▶ [Task directions]: Extract each line of the data below exactly as written.

BEGIN

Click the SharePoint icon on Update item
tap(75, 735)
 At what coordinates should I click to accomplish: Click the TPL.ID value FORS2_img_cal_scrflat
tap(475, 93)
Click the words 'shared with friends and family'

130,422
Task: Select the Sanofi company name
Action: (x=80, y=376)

END

▶ [Answer to this task]:
Click the SharePoint icon on Update item
tap(75, 735)
 At what coordinates should I click to accomplish: Click the TPL.ID value FORS2_img_cal_scrflat
tap(475, 93)
Click the words 'shared with friends and family'

130,422
Task: Select the Sanofi company name
Action: (x=80, y=376)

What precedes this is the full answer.